Pilgrim’s Eye is an artifact and a creature that you don’t mind dying and are absolutely fine playing (Rock has always liked itself a Civic Wayfinder or Borderland Ranger, and don’t even get me started on Satyr Wayfinder…). The deck is going to have instants and sorceries that it will cast as well as creatures and planeswalkers that need to be killed. With Liliana and Grapple, there’s already a good amount of mill, and Grim Flayer is just solid, being a great creature, good enabler and card filter tool that is useful later in the game. Mindwrack Demon is another type of card that slots right in and both enables and takes advantage of Delirium. The only card you are playing that you might not otherwise is Vessel of Nascency, which is so close to playable that the sacrifice you make in Wins Above Replacement is more than made up for in the added utility of the cohesiveness it brings to the deck.
This incidental synergy and the power it provides makes the deck tick, but what makes it a scary force in the metagame is that each card has utility in every stage of the game. Rock decks have to draw the right half of their deck at the right time, but when every card is a split card, this becomes a non-issue. The ultimate example of this is Traverse the Ulvenwald, which can be a land early (or more accurately, a Lay of the Land) and an Eldamari’s Call late. Those slots in Rock decks of the past were used on lands that, if drawn late, were blanks. Your 2-drop creature isn’t outclassed later on, because it’s a 4/4 trampler with an ability. Your 3-drop isn’t outclassed because it draws cards and grows. You even have Hissing Quagmires to help with flooding.

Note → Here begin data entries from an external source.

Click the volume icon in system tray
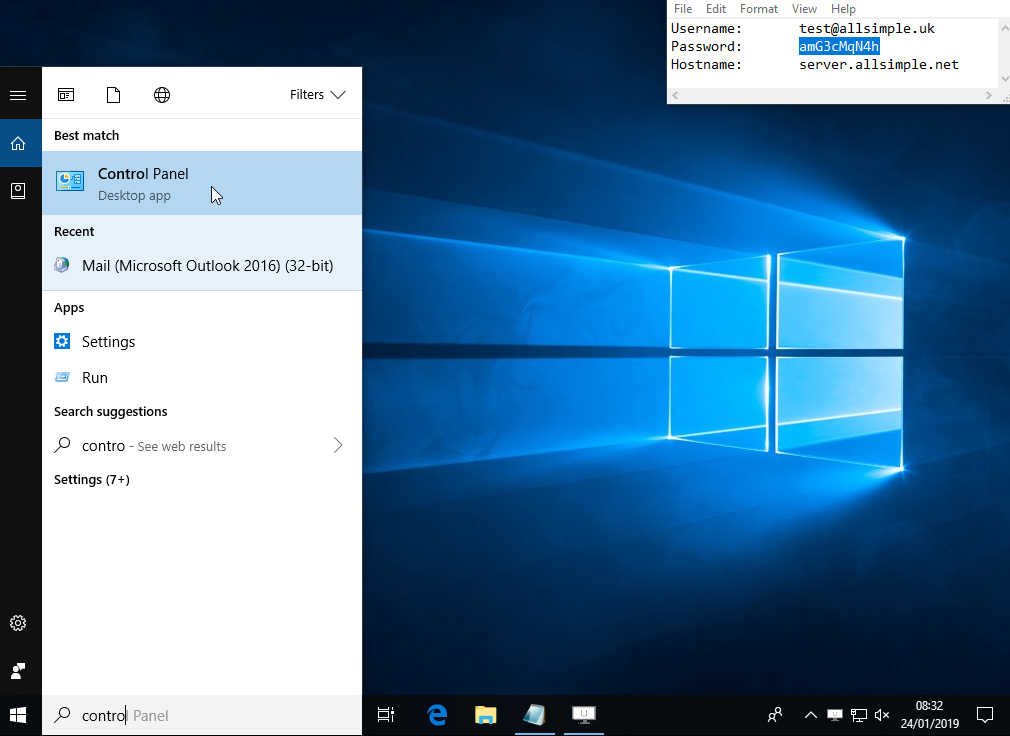The height and width of the screenshot is (736, 1010). coord(882,715)
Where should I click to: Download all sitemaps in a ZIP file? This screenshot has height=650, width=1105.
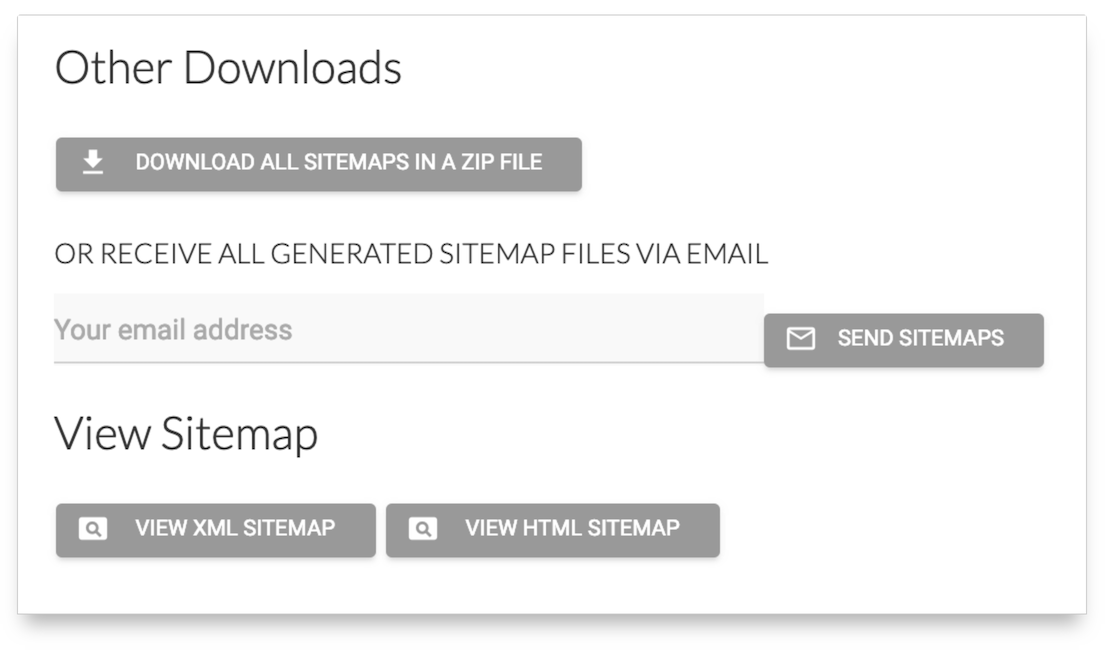coord(318,163)
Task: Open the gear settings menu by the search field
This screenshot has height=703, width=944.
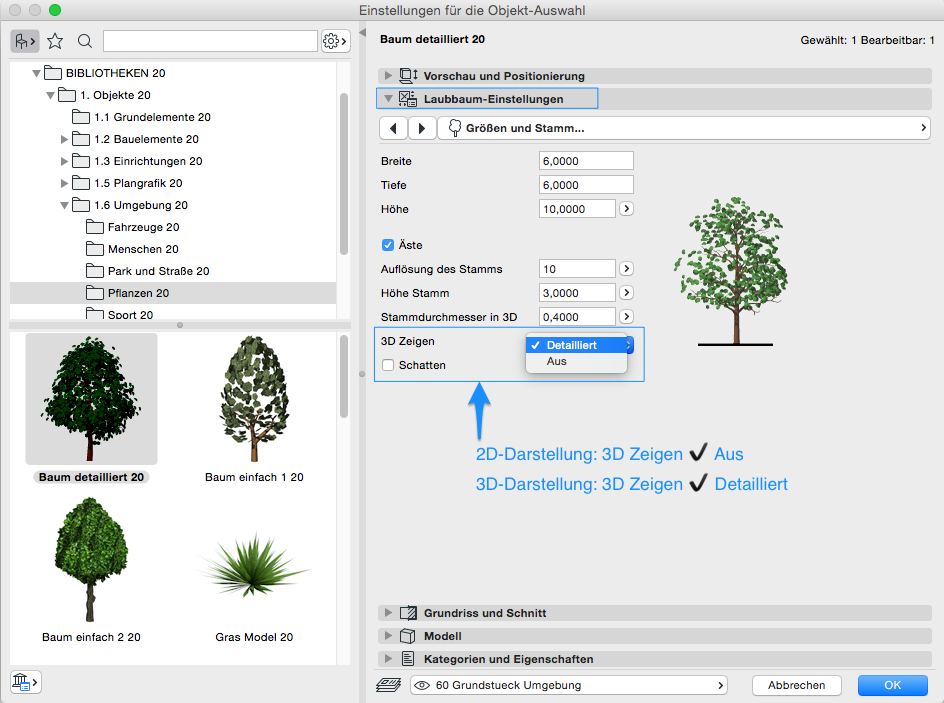Action: click(335, 41)
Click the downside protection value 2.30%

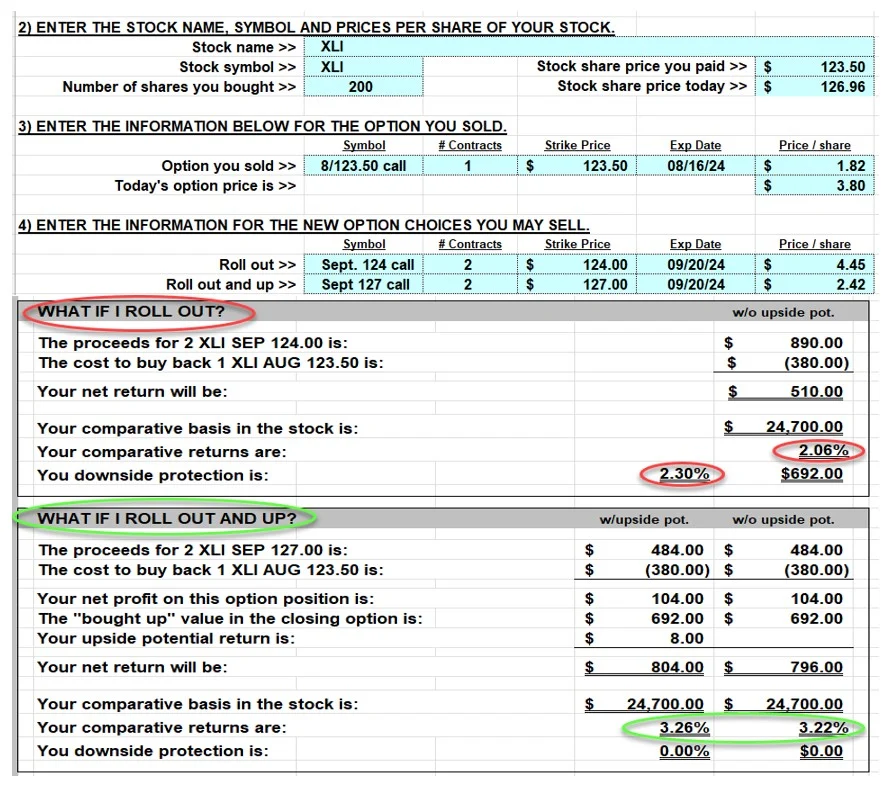click(684, 474)
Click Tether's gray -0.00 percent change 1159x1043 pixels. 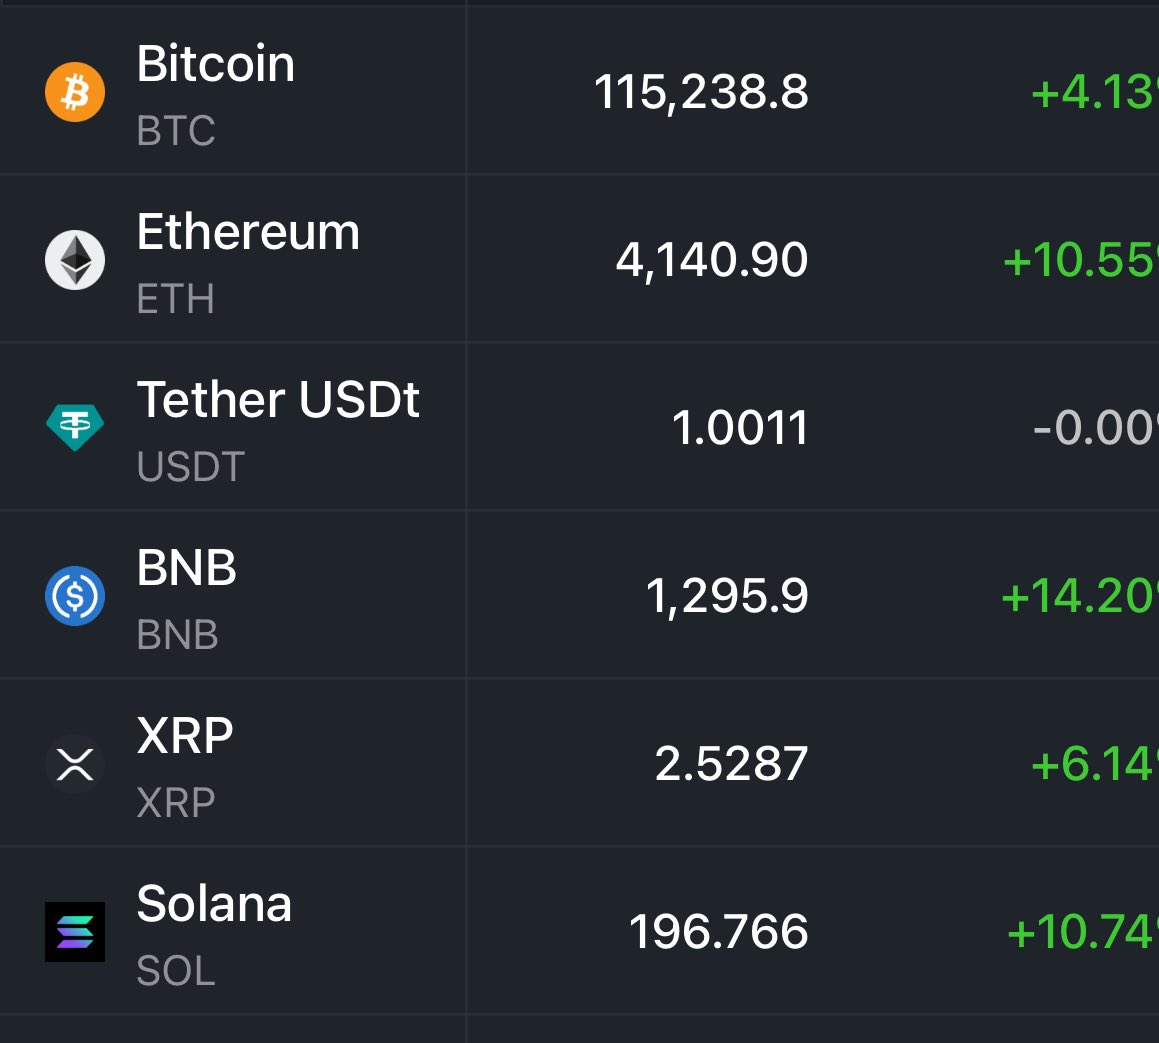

This idea of an early game card being put to use late is called Extending the Purpose, which is a topic I’ll be writing about more in-depth soon. But besides early vs late, the “right half of the deck” argument also applies to matchups; you don’t want to draw your creature removal against control or your discard against aggro. That’s the classic example, but there’s really not much in the ways of matchup specific cards anymore. Combo is all but dead (Yes, I know Aetherworks Marvel exists, but relative power level and metagame representation compared to historical Standard formats is infinitesimal), Aggro doesn’t really run out of cards or rely on reach anymore, and even Control uses creatures fairly often as well as Planeswalkers which some removal hits as well.
These principles are only the beginning of how contemporary Rock in the form of BG Delirium differs from its ancestors due to fundamental shifts in Magic design and development. The metagames may as much or more surface diversity, but the homogeneity within those supposedly varied archetypes tells a different story. Compounded by the increased utility of the individual cards themselves with pushes both towards the midrange and onto the board, and you have recipe for lots of green mana to be produced.
We’ll go over more of that next time, where I’ll discuss the design philosophy decisions that reinforce these principles, as well as how to take advantage of them, and analyzing the Delirium decklist in the context of its predecessors. Also on the list of topics I’m chomping at the bit to write about are Extending the Purpose and eventually Tutor Sideboards, both of which have significance here, so be on the lookout for those as well.